Fig. 6. UPK1A-AS1 interacted with the DSB repair proteins Ku70 and Ku80.

A Representative FISH images showing the cellular localization of UPK1A-AS1. The UPK1A-AS1 probe was labeled with Cy3 (red), and the nuclei were stained with DAPI (blue). Scale bar = 10 μm. B qRT-qPCR analysis following subcellular fractionation of UPK1AS-AS1. C Silver staining of UPK1A-AS1-associated nuclear proteins. Two specific bands (arrow) were excised and subjected to mass spectrometry (D) MS identification of UPK1A-AS1-binding proteins.

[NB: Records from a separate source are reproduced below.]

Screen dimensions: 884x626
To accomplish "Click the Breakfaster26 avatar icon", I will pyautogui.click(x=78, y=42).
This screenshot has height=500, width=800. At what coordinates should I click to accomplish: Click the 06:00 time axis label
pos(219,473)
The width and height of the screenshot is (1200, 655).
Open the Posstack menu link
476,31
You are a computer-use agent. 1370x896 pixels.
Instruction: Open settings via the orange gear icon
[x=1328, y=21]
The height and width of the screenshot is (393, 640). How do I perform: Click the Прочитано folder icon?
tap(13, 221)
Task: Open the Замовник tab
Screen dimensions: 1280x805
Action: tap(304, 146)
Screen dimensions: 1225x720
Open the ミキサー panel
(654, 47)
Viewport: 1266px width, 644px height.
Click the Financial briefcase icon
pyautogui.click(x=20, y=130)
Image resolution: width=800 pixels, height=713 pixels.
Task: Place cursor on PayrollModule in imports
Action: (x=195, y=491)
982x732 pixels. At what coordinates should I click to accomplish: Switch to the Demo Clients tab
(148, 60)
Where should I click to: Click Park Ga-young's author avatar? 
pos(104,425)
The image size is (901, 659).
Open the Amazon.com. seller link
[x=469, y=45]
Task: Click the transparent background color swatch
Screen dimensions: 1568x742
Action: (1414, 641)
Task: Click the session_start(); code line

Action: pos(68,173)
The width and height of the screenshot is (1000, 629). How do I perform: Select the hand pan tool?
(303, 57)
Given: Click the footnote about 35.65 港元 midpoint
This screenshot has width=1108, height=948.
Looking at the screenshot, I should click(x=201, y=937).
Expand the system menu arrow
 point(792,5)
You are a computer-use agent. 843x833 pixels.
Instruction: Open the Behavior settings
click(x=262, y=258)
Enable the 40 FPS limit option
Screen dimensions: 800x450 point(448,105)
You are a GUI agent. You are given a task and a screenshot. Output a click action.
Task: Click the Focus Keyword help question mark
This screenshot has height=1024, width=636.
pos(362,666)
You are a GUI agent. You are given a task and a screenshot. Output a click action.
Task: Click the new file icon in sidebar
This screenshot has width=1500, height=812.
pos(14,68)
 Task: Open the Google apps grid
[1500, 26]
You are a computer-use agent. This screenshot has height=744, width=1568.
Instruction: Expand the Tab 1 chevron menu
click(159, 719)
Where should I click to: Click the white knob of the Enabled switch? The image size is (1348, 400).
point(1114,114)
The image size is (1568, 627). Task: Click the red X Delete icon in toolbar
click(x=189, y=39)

E Western blot analysis of Ku70 and Ku80 using protein samples enriched by biotinylated UPK1A-AS1 sense and antisense RNAs. F Fold enrichment of UPK1A-AS1 in RNA samples precipitated with Ku70, Ku80 or IgG antibody in Panc-1 cells. G Western blot analysis of Ku70 and Ku80 using protein samples enriched by serial deletions of UPK1A-AS1. H RNAalifold predicted the secondary structure of UPK1A-AS1. The insects indicated Ku70 and Ku80 binding stem-loop structures in UPK1A-AS1. I Fold enrichment of UPK1A-AS1 in RNA samples precipitated with Ku70, Ku80 or IgG antibody after site-directed mutagenesis of region A and region B of UPK1A-AS1 in Panc-1 cells. The results are presented as the mean ± SD of three technical replicates. **P < 0.01; ***P < 0.001.